**INSTRUCTIONS TO FOLLOW:** Output verbatim the line with "Given: Reload the page using the refresh icon" together with every line beneath it, ending at the last line of the entries.

DATA RECORDS START

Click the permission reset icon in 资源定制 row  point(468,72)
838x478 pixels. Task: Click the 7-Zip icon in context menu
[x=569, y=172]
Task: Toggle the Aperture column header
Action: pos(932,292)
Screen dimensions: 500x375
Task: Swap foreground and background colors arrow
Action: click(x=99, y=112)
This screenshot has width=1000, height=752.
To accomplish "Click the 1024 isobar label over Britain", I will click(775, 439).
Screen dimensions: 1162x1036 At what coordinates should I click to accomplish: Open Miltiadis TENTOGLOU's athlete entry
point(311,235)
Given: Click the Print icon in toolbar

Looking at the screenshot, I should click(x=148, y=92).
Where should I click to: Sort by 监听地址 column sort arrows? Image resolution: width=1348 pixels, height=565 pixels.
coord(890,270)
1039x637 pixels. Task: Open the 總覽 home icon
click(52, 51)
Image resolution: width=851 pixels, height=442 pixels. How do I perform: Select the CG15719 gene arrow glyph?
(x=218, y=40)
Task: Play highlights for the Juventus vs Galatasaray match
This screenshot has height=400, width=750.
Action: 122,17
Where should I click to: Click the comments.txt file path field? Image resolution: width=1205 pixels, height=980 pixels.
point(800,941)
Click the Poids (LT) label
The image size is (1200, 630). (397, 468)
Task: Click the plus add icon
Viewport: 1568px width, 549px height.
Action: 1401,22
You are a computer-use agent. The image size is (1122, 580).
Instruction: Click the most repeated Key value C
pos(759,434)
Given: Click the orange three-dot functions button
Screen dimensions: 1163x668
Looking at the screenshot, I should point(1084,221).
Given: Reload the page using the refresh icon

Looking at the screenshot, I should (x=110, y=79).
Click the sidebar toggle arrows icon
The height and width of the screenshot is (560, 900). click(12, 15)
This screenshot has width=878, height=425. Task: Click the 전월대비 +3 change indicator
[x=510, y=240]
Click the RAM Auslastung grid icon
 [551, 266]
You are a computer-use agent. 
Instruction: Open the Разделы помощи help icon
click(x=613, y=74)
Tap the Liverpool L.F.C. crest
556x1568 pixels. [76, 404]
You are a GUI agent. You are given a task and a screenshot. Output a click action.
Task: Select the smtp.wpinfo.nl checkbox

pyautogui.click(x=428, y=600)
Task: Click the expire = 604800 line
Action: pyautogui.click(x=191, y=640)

DATA RECORDS END

**REPLY:**
Given: Reload the page using the refresh icon

Looking at the screenshot, I should (x=110, y=79).
Click the sidebar toggle arrows icon
The height and width of the screenshot is (560, 900). click(12, 15)
This screenshot has width=878, height=425. Task: Click the 전월대비 +3 change indicator
[x=510, y=240]
Click the RAM Auslastung grid icon
 [551, 266]
You are a computer-use agent. 
Instruction: Open the Разделы помощи help icon
click(x=613, y=74)
Tap the Liverpool L.F.C. crest
556x1568 pixels. [76, 404]
You are a GUI agent. You are given a task and a screenshot. Output a click action.
Task: Select the smtp.wpinfo.nl checkbox

pyautogui.click(x=428, y=600)
Task: Click the expire = 604800 line
Action: pyautogui.click(x=191, y=640)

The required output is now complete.